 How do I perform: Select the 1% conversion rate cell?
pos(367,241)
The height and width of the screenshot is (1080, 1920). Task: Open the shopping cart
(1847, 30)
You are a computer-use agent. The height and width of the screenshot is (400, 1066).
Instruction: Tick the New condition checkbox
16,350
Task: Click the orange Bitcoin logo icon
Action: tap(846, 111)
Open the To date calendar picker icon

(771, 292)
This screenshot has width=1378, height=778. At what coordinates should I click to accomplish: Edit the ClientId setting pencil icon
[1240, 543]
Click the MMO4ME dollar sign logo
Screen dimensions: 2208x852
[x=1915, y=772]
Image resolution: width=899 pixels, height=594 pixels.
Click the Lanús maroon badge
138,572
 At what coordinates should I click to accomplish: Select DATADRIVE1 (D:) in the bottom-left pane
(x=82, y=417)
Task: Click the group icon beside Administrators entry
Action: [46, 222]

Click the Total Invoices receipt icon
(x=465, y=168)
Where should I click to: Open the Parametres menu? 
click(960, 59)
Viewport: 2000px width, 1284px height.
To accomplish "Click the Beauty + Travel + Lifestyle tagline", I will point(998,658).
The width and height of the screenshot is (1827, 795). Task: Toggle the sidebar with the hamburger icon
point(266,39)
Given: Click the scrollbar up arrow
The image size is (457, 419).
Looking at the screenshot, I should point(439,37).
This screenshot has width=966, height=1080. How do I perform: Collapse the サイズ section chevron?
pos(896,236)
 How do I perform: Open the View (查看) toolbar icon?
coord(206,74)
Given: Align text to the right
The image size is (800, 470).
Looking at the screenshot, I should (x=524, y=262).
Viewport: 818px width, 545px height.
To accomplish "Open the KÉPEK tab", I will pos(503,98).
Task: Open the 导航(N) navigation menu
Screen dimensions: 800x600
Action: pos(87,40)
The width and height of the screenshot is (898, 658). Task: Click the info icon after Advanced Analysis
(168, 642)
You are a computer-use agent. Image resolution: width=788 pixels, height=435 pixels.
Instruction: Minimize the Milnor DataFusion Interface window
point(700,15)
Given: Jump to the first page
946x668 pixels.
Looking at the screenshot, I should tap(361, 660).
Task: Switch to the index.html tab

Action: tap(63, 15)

++++++++++

## [What this task involves]
Which lines hold the word "resolution"? Copy each of them from the records.

## [Solution to the problem]
Image resolution: width=899 pixels, height=594 pixels.
You are a computer-use agent. Image resolution: width=788 pixels, height=435 pixels.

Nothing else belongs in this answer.